» **INSTRUCTIONS FOR THE TASK**
Your job is to copy all the entries precisely as they stand.

» **RAW DATA**
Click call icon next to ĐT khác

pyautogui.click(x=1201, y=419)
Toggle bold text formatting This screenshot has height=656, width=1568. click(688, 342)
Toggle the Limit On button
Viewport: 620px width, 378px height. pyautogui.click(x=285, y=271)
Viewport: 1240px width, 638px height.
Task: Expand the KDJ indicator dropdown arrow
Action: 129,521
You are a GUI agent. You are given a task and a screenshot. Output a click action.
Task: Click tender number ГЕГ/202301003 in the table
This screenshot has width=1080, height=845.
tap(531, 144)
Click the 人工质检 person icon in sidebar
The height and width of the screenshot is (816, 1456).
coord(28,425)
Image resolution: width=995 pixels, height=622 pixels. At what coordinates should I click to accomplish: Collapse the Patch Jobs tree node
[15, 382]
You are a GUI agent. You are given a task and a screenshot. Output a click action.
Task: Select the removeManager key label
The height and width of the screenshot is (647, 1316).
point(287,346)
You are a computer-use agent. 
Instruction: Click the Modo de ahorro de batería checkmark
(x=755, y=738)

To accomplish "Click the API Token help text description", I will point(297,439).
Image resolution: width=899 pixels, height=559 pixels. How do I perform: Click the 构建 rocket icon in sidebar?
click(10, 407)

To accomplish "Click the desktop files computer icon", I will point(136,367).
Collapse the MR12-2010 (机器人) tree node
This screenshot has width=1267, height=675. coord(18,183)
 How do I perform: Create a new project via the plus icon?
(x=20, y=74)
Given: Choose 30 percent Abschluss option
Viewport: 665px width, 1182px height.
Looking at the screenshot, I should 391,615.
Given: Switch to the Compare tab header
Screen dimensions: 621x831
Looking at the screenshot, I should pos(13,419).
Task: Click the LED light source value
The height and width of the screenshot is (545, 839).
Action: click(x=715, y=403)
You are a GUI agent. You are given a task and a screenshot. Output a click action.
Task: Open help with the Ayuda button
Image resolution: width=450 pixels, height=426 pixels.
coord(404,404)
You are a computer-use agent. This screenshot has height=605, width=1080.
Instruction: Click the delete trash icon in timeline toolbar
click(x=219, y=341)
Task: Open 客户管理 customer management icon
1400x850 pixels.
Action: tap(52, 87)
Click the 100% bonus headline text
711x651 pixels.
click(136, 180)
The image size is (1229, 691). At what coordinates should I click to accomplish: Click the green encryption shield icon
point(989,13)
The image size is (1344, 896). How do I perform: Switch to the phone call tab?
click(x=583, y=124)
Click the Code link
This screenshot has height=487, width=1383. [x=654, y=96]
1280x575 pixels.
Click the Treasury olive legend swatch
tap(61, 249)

» **RESPONSE**
Click call icon next to ĐT khác

pyautogui.click(x=1201, y=419)
Toggle bold text formatting This screenshot has height=656, width=1568. click(688, 342)
Toggle the Limit On button
Viewport: 620px width, 378px height. pyautogui.click(x=285, y=271)
Viewport: 1240px width, 638px height.
Task: Expand the KDJ indicator dropdown arrow
Action: 129,521
You are a GUI agent. You are given a task and a screenshot. Output a click action.
Task: Click tender number ГЕГ/202301003 in the table
This screenshot has width=1080, height=845.
tap(531, 144)
Click the 人工质检 person icon in sidebar
The height and width of the screenshot is (816, 1456).
coord(28,425)
Image resolution: width=995 pixels, height=622 pixels. At what coordinates should I click to accomplish: Collapse the Patch Jobs tree node
[15, 382]
You are a GUI agent. You are given a task and a screenshot. Output a click action.
Task: Select the removeManager key label
The height and width of the screenshot is (647, 1316).
point(287,346)
You are a computer-use agent. 
Instruction: Click the Modo de ahorro de batería checkmark
(x=755, y=738)

To accomplish "Click the API Token help text description", I will point(297,439).
Image resolution: width=899 pixels, height=559 pixels. How do I perform: Click the 构建 rocket icon in sidebar?
click(10, 407)

To accomplish "Click the desktop files computer icon", I will point(136,367).
Collapse the MR12-2010 (机器人) tree node
This screenshot has width=1267, height=675. coord(18,183)
 How do I perform: Create a new project via the plus icon?
(x=20, y=74)
Given: Choose 30 percent Abschluss option
Viewport: 665px width, 1182px height.
Looking at the screenshot, I should 391,615.
Given: Switch to the Compare tab header
Screen dimensions: 621x831
Looking at the screenshot, I should pos(13,419).
Task: Click the LED light source value
The height and width of the screenshot is (545, 839).
Action: click(x=715, y=403)
You are a GUI agent. You are given a task and a screenshot. Output a click action.
Task: Open help with the Ayuda button
Image resolution: width=450 pixels, height=426 pixels.
coord(404,404)
You are a computer-use agent. This screenshot has height=605, width=1080.
Instruction: Click the delete trash icon in timeline toolbar
click(x=219, y=341)
Task: Open 客户管理 customer management icon
1400x850 pixels.
Action: tap(52, 87)
Click the 100% bonus headline text
711x651 pixels.
click(136, 180)
The image size is (1229, 691). At what coordinates should I click to accomplish: Click the green encryption shield icon
point(989,13)
The image size is (1344, 896). How do I perform: Switch to the phone call tab?
click(x=583, y=124)
Click the Code link
This screenshot has height=487, width=1383. [x=654, y=96]
1280x575 pixels.
Click the Treasury olive legend swatch
tap(61, 249)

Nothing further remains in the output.